╭─ TEXTO DE REFERÊNCIA

“Bilhões de pessoas estarão em breve nas ruas, procurando por abrigo. Isso explica por que ideias da extrema direita autoritária têm se infiltrado no mundo inteiro. Elas simbolizam a submissão de 99% da humanidade ao 1% mais rico”
Anahi Martinho, Folha de São Paulo, 09/11/2018
A escritora Virginie Despentes Jean-Francois Paga/Leemage
Paris, 2014. Clima de pânico em meio a ameaças terroristas. Um cinquentão falido, dono de uma loja de discos, tenta sobreviver após fechar seu negócio. Sem recursos, mergulha numa trajetória de decadência e vai parar nas ruas, vivendo como sem-teto.
“Vernon Subutex”, o mais recente romance da francesa Virginie Despentes, é comédia humana da atual geração, que jurou fidelidade à contracultura e agora padece sob o colapso do sistema de bem-estar social e a volta do fascismo. Best-seller na França e finalista do prêmio Man Booker International deste ano, o romance é o primeiro volume de uma trilogia que vai virar série de TV em 2019. No Brasil, deve chegar também no ano que vem, pela Companhia das Letras.
No livro, o protagonista Vernon concretiza o pesadelo pequeno-burguês que assombra uma sociedade paranoica: a perda de status. Humilhado por velhos amigos, passa a viver da caridade de estranhos, cercado por um sentimento crescente de extremismo social.

╰─

▶ **EXERCÍCIOS**:
A) Transcreva do texto de referência o trecho compreendido entre "No livro, o" e "de extremismo social.", inclusive.
B) De acordo com o texto de referência, por qual editora o romance "Vernon Subutex" deve ser lançado no Brasil?
C) Traduza para o inglês a seguinte frase do texto de referência: "Humilhado por velhos amigos, passa a viver da caridade de estranhos, cercado por um sentimento crescente de extremismo social."
Recorra unicamente ao texto de referência para a resolução.

╭─ DADOS BRUTOS

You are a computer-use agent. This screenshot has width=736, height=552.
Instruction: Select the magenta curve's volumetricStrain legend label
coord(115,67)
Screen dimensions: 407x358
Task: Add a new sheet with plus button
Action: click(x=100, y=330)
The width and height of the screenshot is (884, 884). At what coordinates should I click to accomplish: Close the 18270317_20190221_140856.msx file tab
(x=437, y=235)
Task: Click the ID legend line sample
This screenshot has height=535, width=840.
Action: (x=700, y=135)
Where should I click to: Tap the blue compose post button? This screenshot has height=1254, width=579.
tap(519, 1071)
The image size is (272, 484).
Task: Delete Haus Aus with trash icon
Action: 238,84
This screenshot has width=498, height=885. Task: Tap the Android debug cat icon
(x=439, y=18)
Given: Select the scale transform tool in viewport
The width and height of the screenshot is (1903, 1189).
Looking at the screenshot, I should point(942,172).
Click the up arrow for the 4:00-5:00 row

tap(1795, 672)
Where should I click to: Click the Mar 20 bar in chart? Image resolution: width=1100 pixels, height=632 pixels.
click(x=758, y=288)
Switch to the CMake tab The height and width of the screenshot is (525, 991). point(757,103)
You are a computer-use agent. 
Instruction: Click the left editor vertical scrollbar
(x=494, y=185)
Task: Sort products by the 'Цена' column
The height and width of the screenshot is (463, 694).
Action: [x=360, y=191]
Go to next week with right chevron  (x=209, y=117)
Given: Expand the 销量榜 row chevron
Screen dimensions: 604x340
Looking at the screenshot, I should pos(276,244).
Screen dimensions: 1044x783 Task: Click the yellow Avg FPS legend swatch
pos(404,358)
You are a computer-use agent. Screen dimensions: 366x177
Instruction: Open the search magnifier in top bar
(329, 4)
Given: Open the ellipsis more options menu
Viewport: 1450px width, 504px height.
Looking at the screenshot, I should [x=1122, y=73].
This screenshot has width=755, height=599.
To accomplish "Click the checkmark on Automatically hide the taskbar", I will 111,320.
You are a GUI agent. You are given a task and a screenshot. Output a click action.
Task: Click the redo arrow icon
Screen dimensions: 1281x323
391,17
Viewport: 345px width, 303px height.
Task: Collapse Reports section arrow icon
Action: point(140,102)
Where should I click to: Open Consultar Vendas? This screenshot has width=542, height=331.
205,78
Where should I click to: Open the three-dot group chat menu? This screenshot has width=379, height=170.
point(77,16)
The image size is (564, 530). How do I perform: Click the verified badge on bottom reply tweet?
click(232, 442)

╰─

▶ **RESPOSTAS DAS TAREFAS**:
A)
No livro, o protagonista Vernon concretiza o pesadelo pequeno-burguês que assombra uma sociedade paranoica: a perda de status. Humilhado por velhos amigos, passa a viver da caridade de estranhos, cercado por um sentimento crescente de extremismo social.

B) Pela Companhia das Letras.

C) Humiliated by old friends, he begins to live on the charity of strangers, surrounded by a growing sense of social extremism.